Milton Friedman would have agreed with that. In fact, Friedman campaigned for the abolition of conscription, monopolies and excise taxes. They wished to limit the death penalty, extend the franchise and they emphasised the equality of all people. They sought term limits for MPs (an excellent idea), the prevention of conflicts of interest and the secularisation of the country (the abolition of tithes).

Parliament developed as a mechanism for limiting abuses of power by the monarch, and for involving the peers in the process of government. Even by the fourteenth century, Parliament included the Commons. As the monarch developed ideas of unlimited, divine power, so parliamentarians - not all of them, but some - developed the idea of a free society of free people, equally enfranchised, free from conscription and duress, taxed proportionately and moderately, with legal protections against excessive imprisonment before trial and against self-incrimination.

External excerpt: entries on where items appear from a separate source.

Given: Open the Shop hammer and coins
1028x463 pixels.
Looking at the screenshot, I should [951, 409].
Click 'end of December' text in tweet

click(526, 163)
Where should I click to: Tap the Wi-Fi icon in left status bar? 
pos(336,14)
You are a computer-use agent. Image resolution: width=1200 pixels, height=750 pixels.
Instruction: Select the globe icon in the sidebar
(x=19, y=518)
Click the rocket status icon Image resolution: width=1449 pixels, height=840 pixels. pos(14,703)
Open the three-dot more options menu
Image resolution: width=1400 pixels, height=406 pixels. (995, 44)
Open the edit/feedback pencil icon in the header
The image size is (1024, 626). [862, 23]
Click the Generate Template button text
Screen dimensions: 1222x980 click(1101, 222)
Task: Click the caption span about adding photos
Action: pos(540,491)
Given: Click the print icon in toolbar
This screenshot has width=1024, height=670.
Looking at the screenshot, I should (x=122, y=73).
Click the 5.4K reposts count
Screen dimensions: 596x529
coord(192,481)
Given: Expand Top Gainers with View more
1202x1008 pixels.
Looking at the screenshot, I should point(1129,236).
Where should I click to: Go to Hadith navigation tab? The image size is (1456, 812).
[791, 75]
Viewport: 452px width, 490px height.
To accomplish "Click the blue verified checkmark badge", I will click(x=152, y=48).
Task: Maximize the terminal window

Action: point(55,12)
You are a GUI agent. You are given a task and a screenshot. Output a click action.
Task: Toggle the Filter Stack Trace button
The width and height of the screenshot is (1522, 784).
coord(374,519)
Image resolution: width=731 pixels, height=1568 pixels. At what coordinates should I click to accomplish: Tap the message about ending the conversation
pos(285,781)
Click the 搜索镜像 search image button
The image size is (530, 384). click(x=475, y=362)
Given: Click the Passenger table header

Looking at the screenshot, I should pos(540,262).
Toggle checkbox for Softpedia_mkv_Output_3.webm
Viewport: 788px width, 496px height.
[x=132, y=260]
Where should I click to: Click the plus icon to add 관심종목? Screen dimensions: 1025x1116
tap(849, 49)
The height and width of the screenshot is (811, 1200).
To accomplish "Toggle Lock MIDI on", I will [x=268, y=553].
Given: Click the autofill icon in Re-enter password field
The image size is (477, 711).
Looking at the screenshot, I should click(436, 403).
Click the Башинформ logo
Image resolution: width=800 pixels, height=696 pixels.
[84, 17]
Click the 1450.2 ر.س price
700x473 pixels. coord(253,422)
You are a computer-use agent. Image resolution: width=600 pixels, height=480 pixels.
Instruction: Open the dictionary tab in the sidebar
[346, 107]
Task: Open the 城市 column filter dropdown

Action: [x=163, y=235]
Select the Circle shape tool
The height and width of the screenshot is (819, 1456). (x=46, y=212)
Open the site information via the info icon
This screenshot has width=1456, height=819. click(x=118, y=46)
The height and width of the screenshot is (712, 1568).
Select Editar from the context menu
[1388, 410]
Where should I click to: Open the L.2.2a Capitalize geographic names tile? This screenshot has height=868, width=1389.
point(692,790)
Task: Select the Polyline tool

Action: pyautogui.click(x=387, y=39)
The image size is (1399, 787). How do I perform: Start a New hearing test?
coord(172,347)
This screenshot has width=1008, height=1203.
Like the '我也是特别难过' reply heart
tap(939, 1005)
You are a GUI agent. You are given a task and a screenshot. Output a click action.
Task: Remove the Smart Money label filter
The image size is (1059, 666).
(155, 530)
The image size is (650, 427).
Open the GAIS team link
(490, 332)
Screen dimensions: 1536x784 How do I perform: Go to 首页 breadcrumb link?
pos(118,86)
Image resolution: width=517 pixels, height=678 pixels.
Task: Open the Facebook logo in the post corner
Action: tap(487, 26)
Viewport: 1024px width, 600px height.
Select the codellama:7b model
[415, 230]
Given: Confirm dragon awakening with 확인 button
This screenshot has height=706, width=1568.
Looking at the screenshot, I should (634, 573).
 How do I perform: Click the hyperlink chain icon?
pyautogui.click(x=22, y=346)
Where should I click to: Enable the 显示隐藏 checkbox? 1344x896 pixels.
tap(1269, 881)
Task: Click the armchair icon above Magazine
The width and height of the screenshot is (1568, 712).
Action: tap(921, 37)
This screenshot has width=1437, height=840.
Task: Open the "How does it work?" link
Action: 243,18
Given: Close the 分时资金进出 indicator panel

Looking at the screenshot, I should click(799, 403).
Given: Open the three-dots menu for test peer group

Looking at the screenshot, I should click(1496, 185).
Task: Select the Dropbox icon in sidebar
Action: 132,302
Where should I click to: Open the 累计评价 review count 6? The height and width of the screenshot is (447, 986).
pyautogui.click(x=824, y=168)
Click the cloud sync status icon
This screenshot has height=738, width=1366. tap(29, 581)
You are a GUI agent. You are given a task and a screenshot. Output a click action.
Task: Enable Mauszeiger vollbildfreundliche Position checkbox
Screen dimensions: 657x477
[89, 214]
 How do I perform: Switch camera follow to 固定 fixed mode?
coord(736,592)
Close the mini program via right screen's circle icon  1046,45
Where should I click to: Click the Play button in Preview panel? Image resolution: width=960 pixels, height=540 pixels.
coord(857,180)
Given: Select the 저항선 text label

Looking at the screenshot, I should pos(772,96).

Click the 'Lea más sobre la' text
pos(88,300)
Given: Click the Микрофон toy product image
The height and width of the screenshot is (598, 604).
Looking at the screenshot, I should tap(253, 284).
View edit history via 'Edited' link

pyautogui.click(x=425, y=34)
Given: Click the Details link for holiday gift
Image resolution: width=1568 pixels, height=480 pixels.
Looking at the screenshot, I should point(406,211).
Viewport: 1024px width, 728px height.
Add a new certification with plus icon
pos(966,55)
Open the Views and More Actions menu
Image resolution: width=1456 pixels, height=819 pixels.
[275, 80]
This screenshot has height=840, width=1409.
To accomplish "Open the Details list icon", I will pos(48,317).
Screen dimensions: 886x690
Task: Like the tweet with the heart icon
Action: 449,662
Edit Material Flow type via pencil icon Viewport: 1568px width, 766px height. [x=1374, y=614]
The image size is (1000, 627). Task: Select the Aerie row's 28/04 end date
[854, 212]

This radical tradition, which failed within a republican movement that was itself to fail, has been claimed by the left. That's actually reasonable. But it's also a reasonable claim for libertarians to make. At least, it is if those libertarians mistrust power and the people who are attracted to it and so seek term limits, if they hold every person to be equal, if they hold that the state and the law must always be subservient to the liberties of the individual so that, for example, nobody should be held without trial.

It's a radical tradition that we need to claim as libertarians. And it derives, fundamentally, from opposition to the idea of a monarch. After all, if every person is equal there can be no monarch.

UPDATE: I used the word "equal" casually there. It means, of course, things like equality before the law, equality of voting rights and so forth. There's no suggestion that any other form of equality, not least that of outcome (egalitarianism), was in this manifesto.

4 comments:

dearieme said...

It probably soon after 1340 that you could reasonably start to call the aristocracy and royalty English - up until then they had been French. Any views on that?

dearieme said...

For completeness, as they say. The first Parliament to be so called in Sotland was in 1173.

wildgoose said...

Don't get hung up on the (french) word "Parliament". Prior to this the meeting of the wise men was the "Witangemot" and was being held well before the Norman Invasion of William the Bastard.

I suspect dearieme chose his words wisely (and well) when he used the phrase "to be so called" with respect to the Scottish Parliament. Because the same phrase applies also to this English "Parliament".

Peter Risdon said...

You could argue that after the loss of Normandy in 1204 the aristocracy and royalty of England were, necessarily, English, regardless of their language and self-identity. (I'm writing this in a purely English context, it's too complicated otherwise...).

I'm also talking about Parliament not as a council for the King - that's as old as monarchy itself - but rather as a restraint on the King, something that started explicitly with Magna Carta, as I argued in my first of these posts.